RECORDS TO PROCESS Start Marker
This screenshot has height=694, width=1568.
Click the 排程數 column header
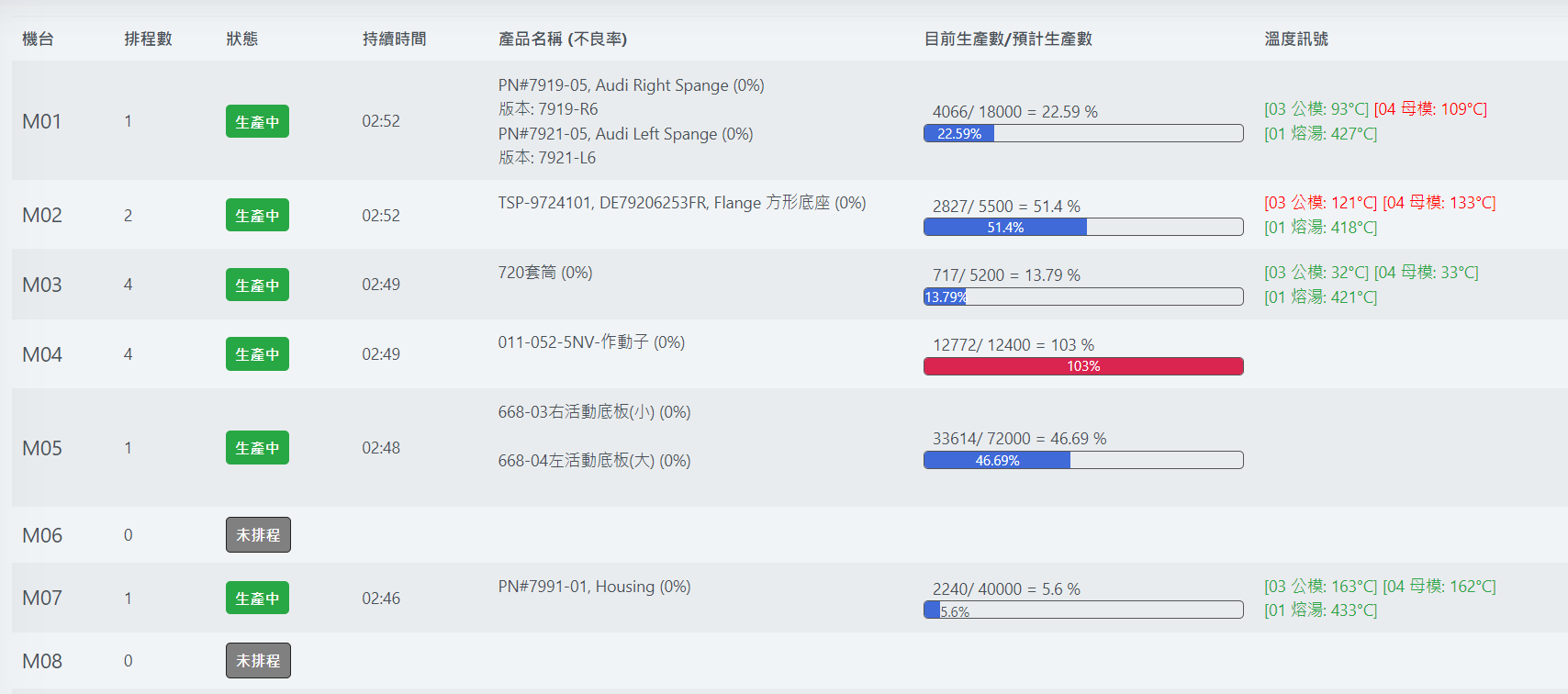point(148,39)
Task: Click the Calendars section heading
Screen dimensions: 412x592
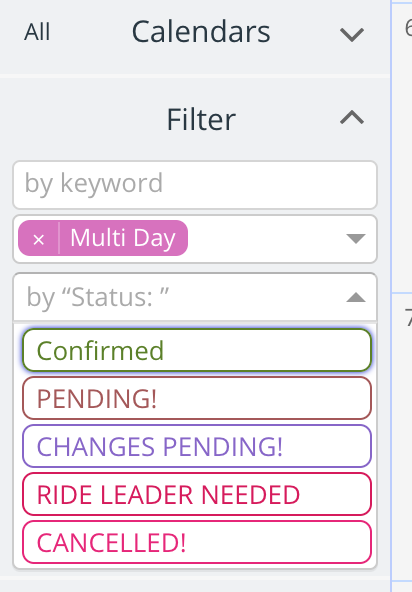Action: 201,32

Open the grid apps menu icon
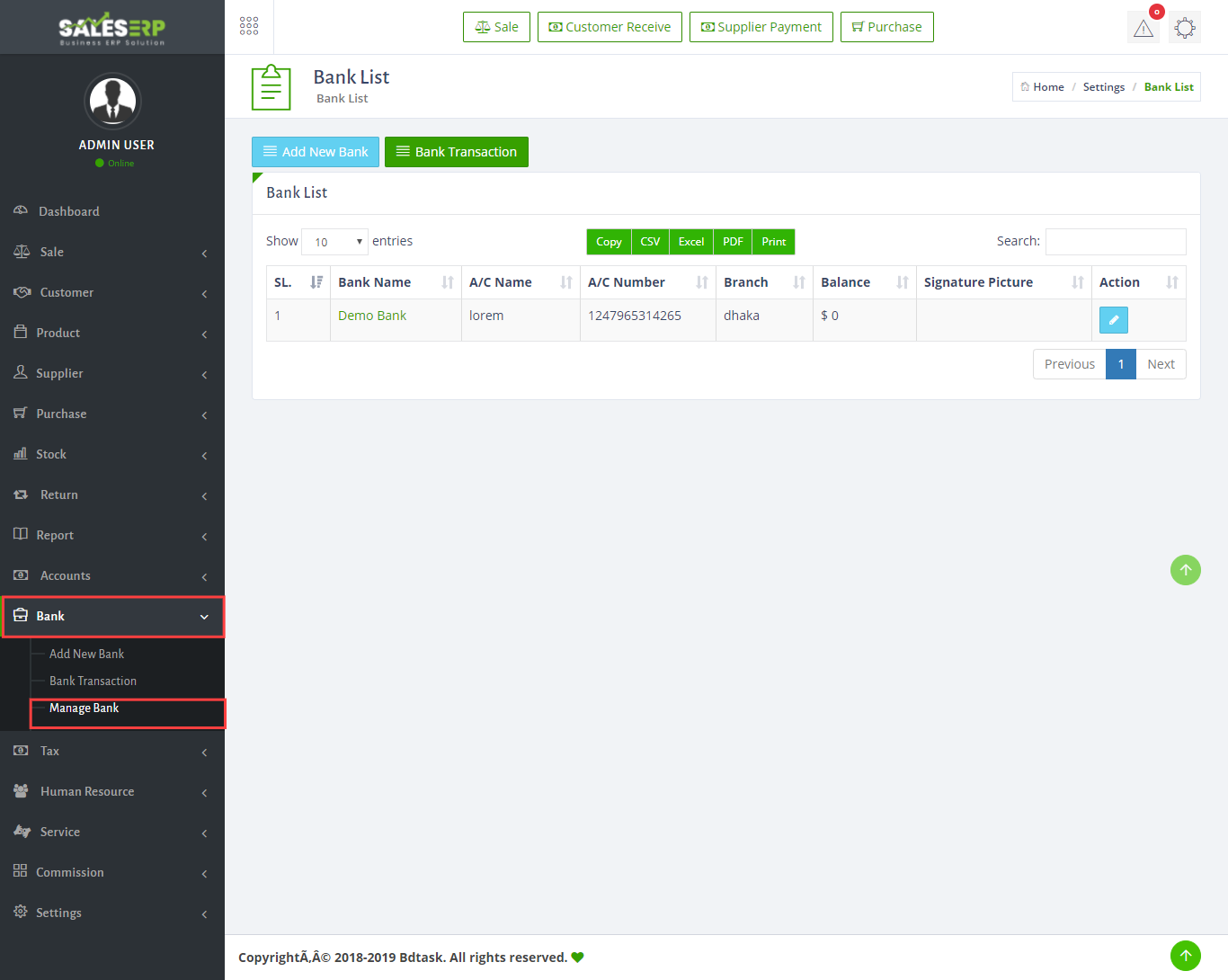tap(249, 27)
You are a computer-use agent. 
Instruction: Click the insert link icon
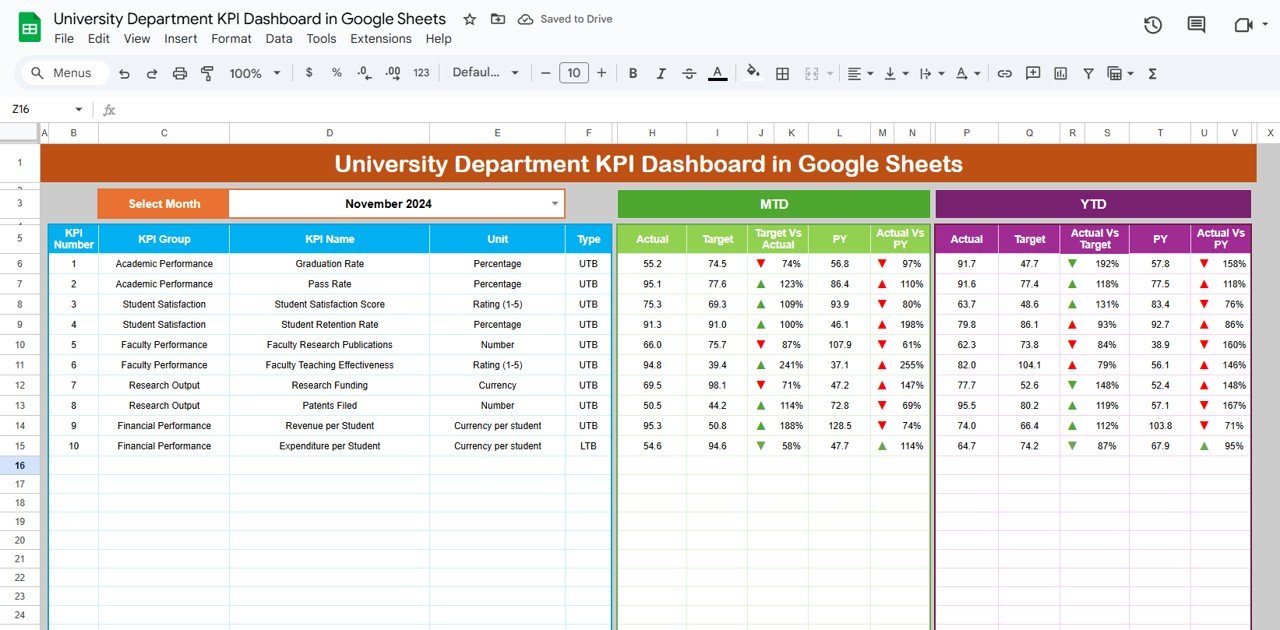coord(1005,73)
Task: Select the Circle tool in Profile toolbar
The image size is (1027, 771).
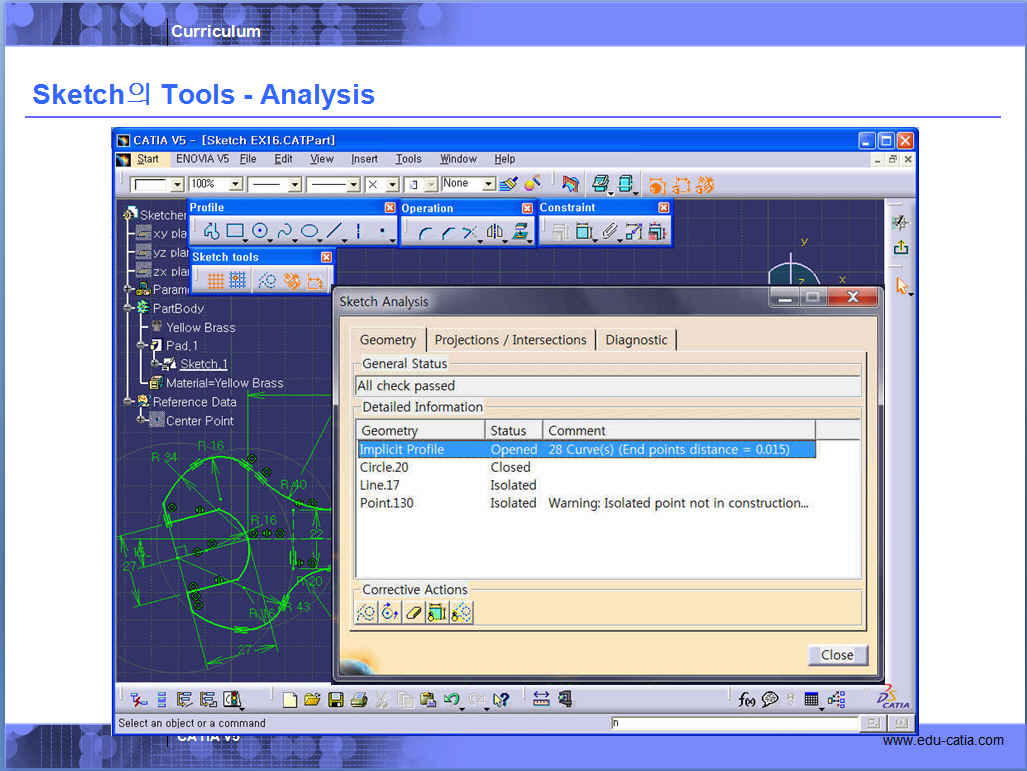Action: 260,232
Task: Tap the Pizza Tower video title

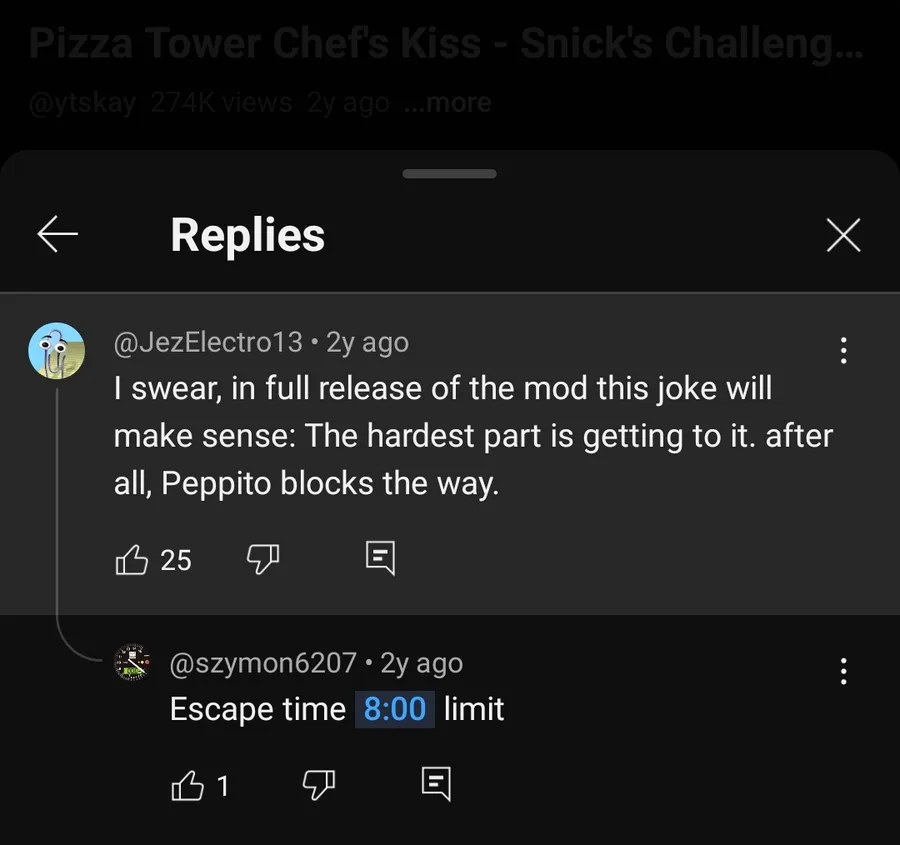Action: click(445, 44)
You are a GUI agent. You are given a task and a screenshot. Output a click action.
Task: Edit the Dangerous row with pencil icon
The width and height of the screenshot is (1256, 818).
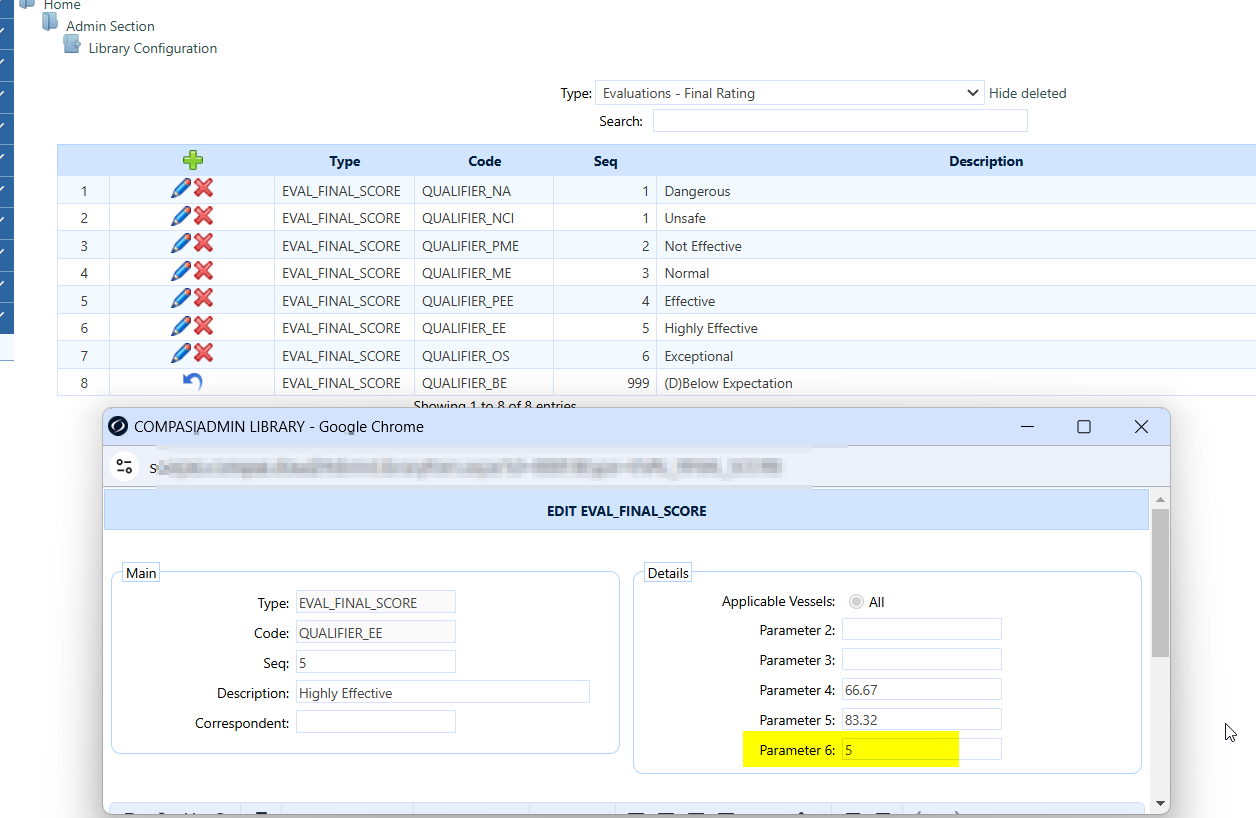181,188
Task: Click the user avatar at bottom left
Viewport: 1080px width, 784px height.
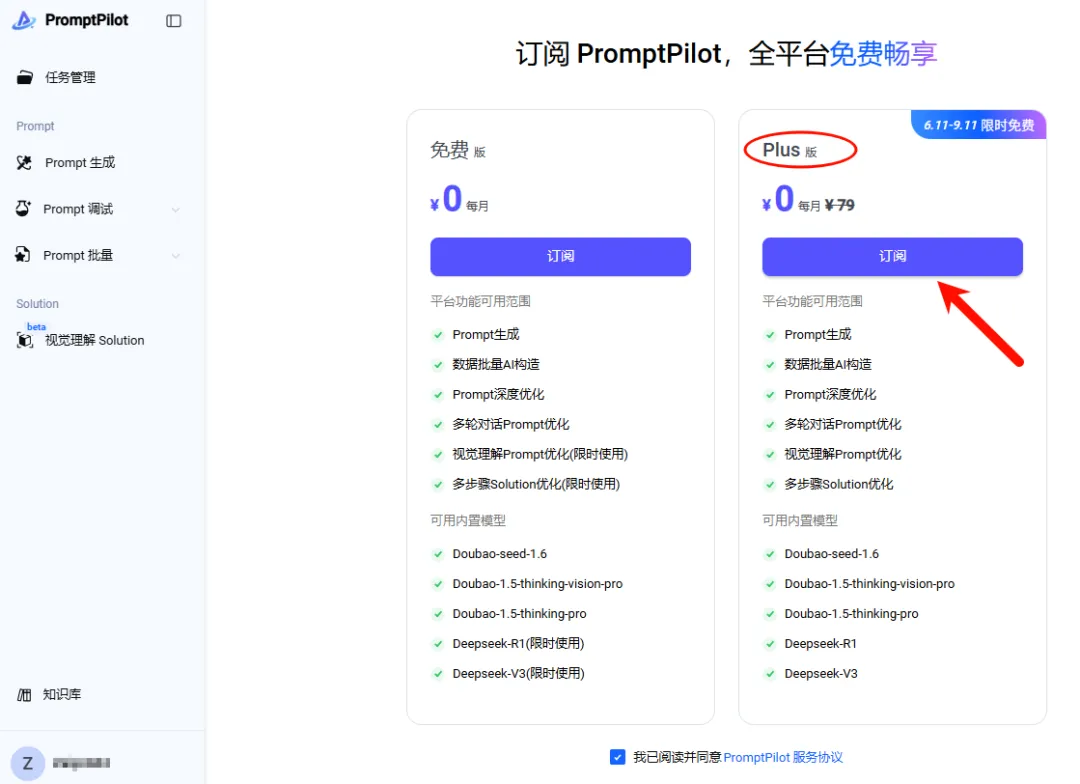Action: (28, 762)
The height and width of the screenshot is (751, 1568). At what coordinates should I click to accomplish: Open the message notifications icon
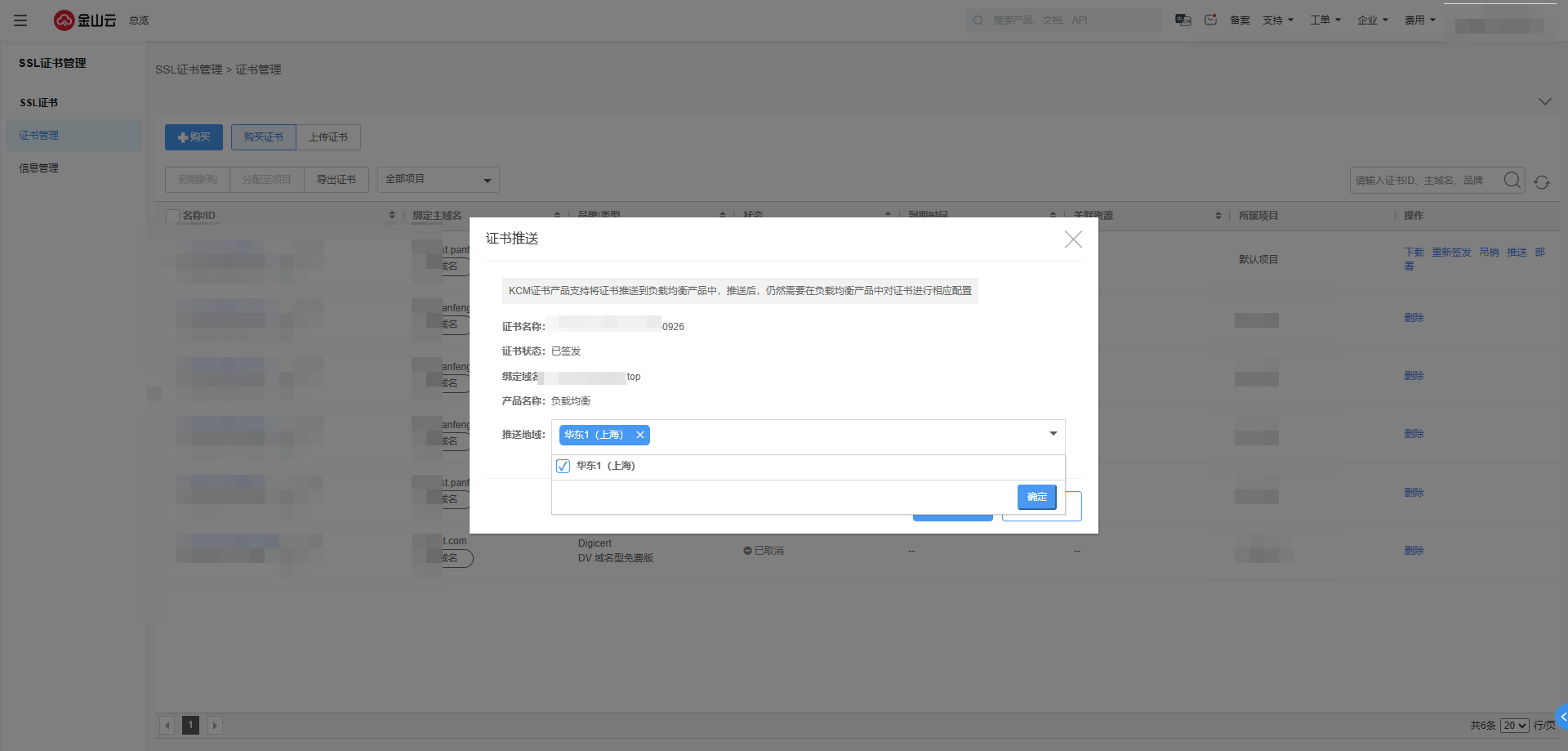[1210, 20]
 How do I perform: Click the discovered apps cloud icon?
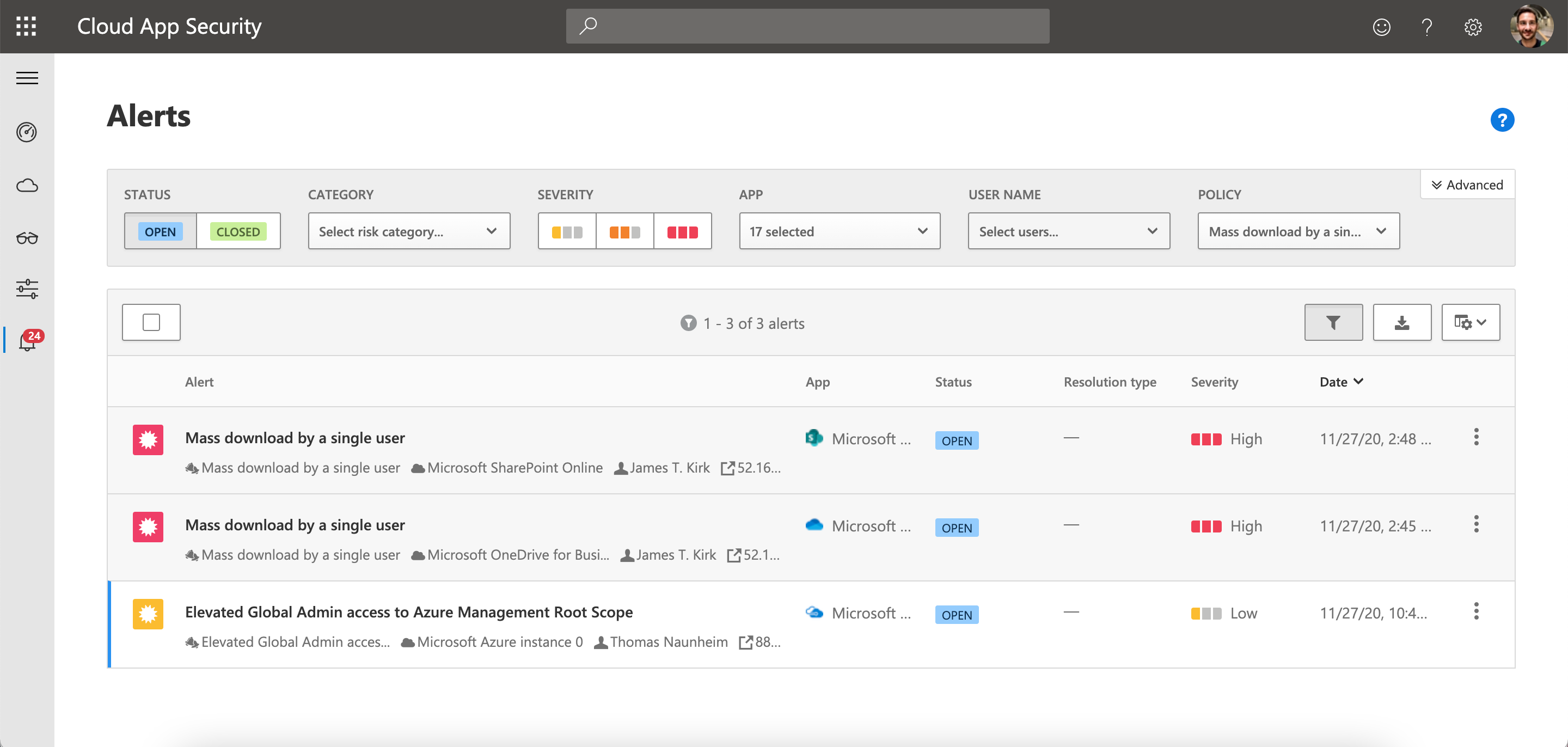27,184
RECORDS TO PROCESS End Marker
PROBLEM: Output the listing exactly. Leave out any image.

TASK SOLUTION:
This screenshot has height=694, width=1568.
Click the 排程數 column header
point(148,39)
Task: Click the Calendars section heading
Screen dimensions: 412x592
Action: 201,32

Open the grid apps menu icon
tap(249, 27)
You are a computer-use agent. 
Instruction: Click the insert link icon
coord(1005,73)
Task: Select the Circle tool in Profile toolbar
The image size is (1027, 771).
Action: 260,232
Task: Tap the Pizza Tower video title

Action: click(445, 44)
You are a GUI agent. You are given a task and a screenshot. Output a click action.
Task: Edit the Dangerous row with pencil icon
The width and height of the screenshot is (1256, 818).
181,188
Task: Click the user avatar at bottom left
Viewport: 1080px width, 784px height.
Action: (28, 762)
The height and width of the screenshot is (751, 1568). At what coordinates should I click to accomplish: Open the message notifications icon
[1210, 20]
 How do I perform: Click the discovered apps cloud icon?
27,184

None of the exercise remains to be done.